Suppose that permanently-magnetized iron has one freely-orientable electron for every atom. (Reality is more complicated than this; it's a toy model.) The magnetic moment of each electron is roughly $\mu_B = 9.3\times10^{-24}\rm\,J/T \approx 10^{-23}\rm\,J/T$. Given iron's density around $8\rm\,g/cm^3$ and atomic weight $56\rm\,g/mol$, each atom occupies a volume of about $12\times10^{-30}\rm\,m^3$.

The magnetic dipole moment is the volume integral of the magnetization, $$ \mathbf m = \int \mathbf M \,\mathrm dV $$ and the magnetization $\bf M$ is proportional to the residual magnetic field from the relation $$ \mathbf B = \mu_0(\mathbf M + \mathbf H). $$

So we can (in a hand-waving way) predict the saturation field of our iron as \begin{align} \mathbf B &= \frac{\mu_0 \mathbf m_\text{electron}}{V_\text{atom}} \\ &= 4\pi\times10^{-7}\frac{\rm H}{\rm m} \cdot \frac{10^{-23}\rm\,A\,m^2 }{12\times10^{-30}\rm\,m^3} \\ &\approx 1\,\rm T \end{align} So in this toy model, a perfect crystal of completely-magnetized iron would have a residual field of about one tesla.

You can imagine modifying the model a bit to boost this maximum. Iron has a partially-filled $d$-shell with two unpaired electrons, which would naively double this maximum field to $2\rm\,T$. And you can make a handwaving argument about g-factors and orbital angular momentum: since each valence electron has $L=2$ units of orbital angular momentum, you might be able to construct iron atoms where there are more $d$-shell electrons orbiting clockwise than counterclockwise. However that doesn't appear to be how real iron works --- my reading suggests that the various $d$-orbitals aren't very well-localized in the isotropic iron crystal, but I'm not enough of a materials person to articulate why.
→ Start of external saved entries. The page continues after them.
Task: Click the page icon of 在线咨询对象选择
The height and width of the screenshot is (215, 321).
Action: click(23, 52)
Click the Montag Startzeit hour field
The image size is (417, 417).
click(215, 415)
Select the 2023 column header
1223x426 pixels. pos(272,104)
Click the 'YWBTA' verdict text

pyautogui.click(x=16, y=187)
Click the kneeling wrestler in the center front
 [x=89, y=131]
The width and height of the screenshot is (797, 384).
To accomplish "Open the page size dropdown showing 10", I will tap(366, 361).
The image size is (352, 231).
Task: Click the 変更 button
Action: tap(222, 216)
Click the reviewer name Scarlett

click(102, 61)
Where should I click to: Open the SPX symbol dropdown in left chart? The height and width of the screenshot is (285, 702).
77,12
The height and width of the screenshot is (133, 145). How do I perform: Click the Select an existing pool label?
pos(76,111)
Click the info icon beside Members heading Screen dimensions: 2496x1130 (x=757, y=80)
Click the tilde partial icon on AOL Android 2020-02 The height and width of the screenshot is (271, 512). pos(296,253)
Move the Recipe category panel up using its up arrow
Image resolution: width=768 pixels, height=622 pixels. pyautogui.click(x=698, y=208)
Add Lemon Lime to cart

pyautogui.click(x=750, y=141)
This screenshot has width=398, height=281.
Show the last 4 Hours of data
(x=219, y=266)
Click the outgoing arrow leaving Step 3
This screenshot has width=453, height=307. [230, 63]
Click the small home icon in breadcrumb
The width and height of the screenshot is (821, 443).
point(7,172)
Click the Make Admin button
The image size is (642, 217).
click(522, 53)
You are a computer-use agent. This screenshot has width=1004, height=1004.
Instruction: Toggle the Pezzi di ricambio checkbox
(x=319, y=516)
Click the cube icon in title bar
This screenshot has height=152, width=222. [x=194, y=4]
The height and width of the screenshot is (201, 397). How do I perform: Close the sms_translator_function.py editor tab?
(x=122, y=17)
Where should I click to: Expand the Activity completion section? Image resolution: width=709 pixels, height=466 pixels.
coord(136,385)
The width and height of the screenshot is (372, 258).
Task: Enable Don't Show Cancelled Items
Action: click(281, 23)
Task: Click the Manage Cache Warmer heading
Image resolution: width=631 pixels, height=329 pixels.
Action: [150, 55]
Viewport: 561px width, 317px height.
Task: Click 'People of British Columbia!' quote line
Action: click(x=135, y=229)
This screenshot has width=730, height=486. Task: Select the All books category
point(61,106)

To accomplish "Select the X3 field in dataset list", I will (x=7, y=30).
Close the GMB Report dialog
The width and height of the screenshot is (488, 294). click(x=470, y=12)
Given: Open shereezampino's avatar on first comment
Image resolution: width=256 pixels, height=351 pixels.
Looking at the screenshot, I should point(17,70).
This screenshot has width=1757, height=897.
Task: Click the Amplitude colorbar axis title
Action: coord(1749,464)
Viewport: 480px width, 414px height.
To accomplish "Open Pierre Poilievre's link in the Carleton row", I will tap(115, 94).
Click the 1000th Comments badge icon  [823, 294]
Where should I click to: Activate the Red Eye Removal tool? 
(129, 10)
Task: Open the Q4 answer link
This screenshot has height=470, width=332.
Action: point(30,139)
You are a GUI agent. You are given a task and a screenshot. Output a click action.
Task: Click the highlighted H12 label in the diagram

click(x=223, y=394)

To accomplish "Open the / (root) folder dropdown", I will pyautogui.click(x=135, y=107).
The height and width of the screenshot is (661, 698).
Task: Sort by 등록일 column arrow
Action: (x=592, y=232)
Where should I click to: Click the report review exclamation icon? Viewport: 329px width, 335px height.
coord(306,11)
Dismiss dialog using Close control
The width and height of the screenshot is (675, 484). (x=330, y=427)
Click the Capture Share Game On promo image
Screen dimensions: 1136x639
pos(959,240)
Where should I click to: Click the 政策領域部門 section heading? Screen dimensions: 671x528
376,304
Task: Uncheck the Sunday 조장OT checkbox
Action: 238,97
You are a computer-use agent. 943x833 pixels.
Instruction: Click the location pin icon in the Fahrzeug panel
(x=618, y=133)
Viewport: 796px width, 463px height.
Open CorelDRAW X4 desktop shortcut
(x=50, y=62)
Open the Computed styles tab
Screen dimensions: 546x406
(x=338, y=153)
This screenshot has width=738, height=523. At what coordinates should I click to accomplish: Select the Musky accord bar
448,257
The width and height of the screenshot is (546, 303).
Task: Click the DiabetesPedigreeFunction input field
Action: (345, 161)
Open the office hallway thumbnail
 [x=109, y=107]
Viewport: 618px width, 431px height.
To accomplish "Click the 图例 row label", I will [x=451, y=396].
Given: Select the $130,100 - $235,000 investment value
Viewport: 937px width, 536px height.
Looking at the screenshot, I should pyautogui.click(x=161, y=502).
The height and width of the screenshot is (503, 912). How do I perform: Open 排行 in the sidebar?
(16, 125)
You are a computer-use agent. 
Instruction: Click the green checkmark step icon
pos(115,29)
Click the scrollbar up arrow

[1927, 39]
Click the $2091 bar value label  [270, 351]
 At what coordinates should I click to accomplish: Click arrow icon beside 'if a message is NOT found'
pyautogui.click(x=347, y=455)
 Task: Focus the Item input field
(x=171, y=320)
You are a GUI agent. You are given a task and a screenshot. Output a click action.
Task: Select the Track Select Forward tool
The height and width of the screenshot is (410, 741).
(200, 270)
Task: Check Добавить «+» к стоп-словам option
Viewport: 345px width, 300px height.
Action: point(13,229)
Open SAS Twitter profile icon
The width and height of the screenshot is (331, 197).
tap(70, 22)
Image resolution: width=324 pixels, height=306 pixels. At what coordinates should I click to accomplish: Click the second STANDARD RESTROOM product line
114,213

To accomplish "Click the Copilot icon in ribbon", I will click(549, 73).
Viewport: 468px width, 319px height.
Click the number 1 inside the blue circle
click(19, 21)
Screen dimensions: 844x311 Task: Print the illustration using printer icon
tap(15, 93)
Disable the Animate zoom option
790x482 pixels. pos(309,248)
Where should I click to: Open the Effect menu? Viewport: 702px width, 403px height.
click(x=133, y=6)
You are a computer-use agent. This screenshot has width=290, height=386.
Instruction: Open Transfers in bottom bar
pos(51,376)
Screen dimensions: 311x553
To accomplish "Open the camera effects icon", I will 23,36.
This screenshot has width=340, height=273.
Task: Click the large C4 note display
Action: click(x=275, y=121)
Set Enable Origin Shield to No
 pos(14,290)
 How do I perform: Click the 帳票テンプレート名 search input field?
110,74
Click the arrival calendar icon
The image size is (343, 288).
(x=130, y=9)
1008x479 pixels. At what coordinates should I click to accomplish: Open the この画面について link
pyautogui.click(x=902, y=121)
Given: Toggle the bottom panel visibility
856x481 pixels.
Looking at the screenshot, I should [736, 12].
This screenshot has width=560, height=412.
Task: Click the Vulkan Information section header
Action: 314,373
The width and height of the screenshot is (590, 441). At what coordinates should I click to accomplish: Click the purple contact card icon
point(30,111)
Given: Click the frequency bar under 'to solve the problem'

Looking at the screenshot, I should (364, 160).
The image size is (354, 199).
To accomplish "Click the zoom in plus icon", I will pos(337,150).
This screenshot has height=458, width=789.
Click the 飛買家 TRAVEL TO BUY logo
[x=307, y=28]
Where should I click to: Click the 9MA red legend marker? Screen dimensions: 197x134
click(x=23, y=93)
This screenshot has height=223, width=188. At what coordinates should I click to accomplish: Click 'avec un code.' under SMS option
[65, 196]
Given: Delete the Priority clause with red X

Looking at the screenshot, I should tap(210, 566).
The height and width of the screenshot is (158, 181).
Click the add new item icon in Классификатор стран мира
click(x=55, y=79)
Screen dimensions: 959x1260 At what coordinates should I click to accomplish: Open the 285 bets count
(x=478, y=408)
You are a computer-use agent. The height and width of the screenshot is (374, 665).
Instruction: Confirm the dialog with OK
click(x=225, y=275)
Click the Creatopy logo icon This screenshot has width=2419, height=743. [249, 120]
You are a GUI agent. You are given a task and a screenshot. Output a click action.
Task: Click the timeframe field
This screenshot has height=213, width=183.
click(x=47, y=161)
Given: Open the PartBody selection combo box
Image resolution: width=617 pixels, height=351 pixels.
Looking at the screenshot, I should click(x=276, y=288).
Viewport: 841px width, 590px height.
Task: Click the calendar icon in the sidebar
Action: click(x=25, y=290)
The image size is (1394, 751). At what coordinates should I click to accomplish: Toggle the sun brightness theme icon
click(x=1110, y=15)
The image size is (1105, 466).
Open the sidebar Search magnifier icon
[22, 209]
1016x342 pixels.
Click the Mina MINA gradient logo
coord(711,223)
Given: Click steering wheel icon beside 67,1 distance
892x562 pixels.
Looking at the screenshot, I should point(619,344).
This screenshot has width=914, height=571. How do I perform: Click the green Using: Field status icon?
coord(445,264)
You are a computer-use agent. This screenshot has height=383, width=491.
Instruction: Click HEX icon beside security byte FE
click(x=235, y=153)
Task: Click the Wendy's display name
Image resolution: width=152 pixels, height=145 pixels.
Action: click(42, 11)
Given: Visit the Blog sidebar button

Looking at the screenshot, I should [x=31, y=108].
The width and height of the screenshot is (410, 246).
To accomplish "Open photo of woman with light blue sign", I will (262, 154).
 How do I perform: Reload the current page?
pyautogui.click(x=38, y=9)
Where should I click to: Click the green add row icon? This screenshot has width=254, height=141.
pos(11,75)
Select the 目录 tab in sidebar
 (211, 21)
If you used a lanthanide or actinide metal, where the valence electrons are in the $f$-shell rather than the $d$-shell, you could have additional unpaired electrons, and orbital angular momentum could be more important. And the two strongest available magnet alloys are made with neodymium and samarium. However the actual neodymium alloy, $\rm Nd_2 Fe_{14} B_2$, is still mostly iron. So as an order-of-magnitude guess, our maximum --- something like $2\rm\,T$ remnant field, based on approximately two spin-oriented electrons per atom --- is still appropriate.

A material with a remnant magnetization of $10\rm\,T$ isn't crazy, but it would have a very different electronic structure than the magnetic materials that we have now.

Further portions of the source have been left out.